The reason WiFi is dominating the band is because so many people want it. Nothing could be more democratic and fair.
Re: a Decade?
Fair enough. I'd put their uselessness down to being told to be useless by Brown, Cameron, et. al.
But as you say, it might be built-in.
To be fair
Ofcom is rubbish but probably better than Comreg.
We need a new concept of regulator. A better definition of "good utilisation" of Spectrum, Consumer protection and a long term strategy that is about reliable and interference free USE of the spectrum. Revenue raised from Licences should be irrelevant. Possibly even zero. After all you can have VAT on the services Mobile companies sell. Corporation tax is a can of worms.
There is also MUCH MORE to spectrum management than either WiFi type applications or Mobile Operators. Ofcom have forgotten this.
I read somewhere that ofcom were considering buggering about with the freeview bands in a few years, thus rendering up to 30% of current digiboxes/tvs unable to tune in. If true, what a great way to stimulate tv sales and thus tax for the govt at the expense of the public eh. Currys, dixons et al must be creaming themselves at the prospect.
If they want to obsolete something, how about killing the awful current uk DAB radio system and doing it properly next time.
What's wrong with DAB radio? (Just curious)
"What's wrong with DAB radio? (Just curious)"
It sounds worse than the fm system the govt want to phase out due to a lot of stations saving money (space on a DAB mux is a lot more expensive than fm) by using dreadful bitrates and sometimes mono only. It has really bad coverage countrywide and doesnt work very well in moving vehicles. It also degrades horribly in bad reception areas compared to fm, with fm you get a bit of hiss, with DAB you get a horrible mix of pops and clicks that make the audio painful to listen to. The recievers eat up power and cost 3 times as much to buy. The mp2 standard it uses is old tech and used only in the uk, everyone else uses DAB+ which is much better in both sound quality and reception.
What's wrong with DAB (continued)
And for the road warriors out there, DAB appears to have no capability for RDS-style traffic updates. For those unfamiliar, an FM-RDS radio with Traffic Programme capability can automagically switch from the station you are listening to, to the local station's traffic bulletin, and back again, without user intervention. As a former 15K miles/year driver, I don't want a car radio that doesn't do that.

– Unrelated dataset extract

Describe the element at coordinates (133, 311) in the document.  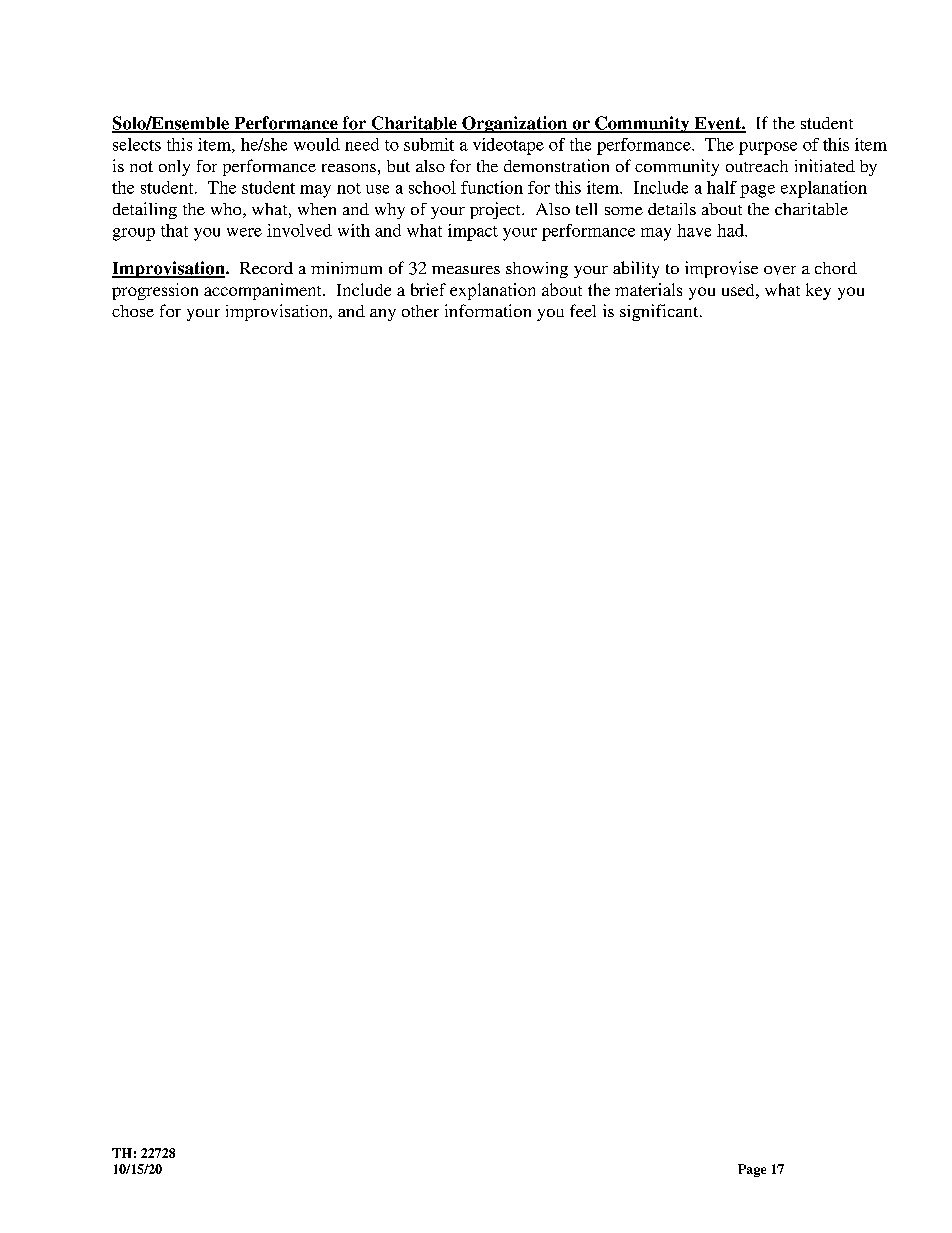
I see `chose` at that location.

DAB is doomed to failure.in the UK.
Re: What's wrong with DAB (continued)
DAB is great, when you can get it... but in reality, it never works right, the quality is bad, and in the end I use my mobile to stream radio when at home and end up using FM in the car, even though my car has a DAB radio.. I am only 15 miles from the radio station I listen to, yet it pops and stutters until i get to around 7 miles out when I use DAB!

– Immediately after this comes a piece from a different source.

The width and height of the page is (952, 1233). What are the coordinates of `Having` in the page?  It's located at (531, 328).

I have no idea whether my car radio can handle DAB+, I just hope they future proofed it (considering how much I paid for the car they had better have!)
450mhz is certainly suitable for LTE. This band was used years ago for NMT analog phone standard... those companies who held on to licenses (especially in eastern europe) basically laughed all the way to the bank as they found CDMA and EVDO ran just fine in the 450mhz band.
They found GSM unsuitable because a) It was already technologically obsolete and b) the 22km distance limit is a big problem at 450mhz where a site can otherwise go much much farther.
They found UMTS unsuitable because a) early on when Qualcomm pushed CDMA+EVDO, UMTS was not even in commercial deployment yet. b) The allocations were weird, although the full NMT band is 450-470mhz, the carriers would get weird allocations... they might have 10 or 15mhz, but not necessarily contiguous, so some found they could not run even a single 2x5mhz UMTS channel, whereas 2x1.25mhz CDMA and 2x1.25mhz EVDO channels fit better. LTE supports 2x1.4mhz for similar situations.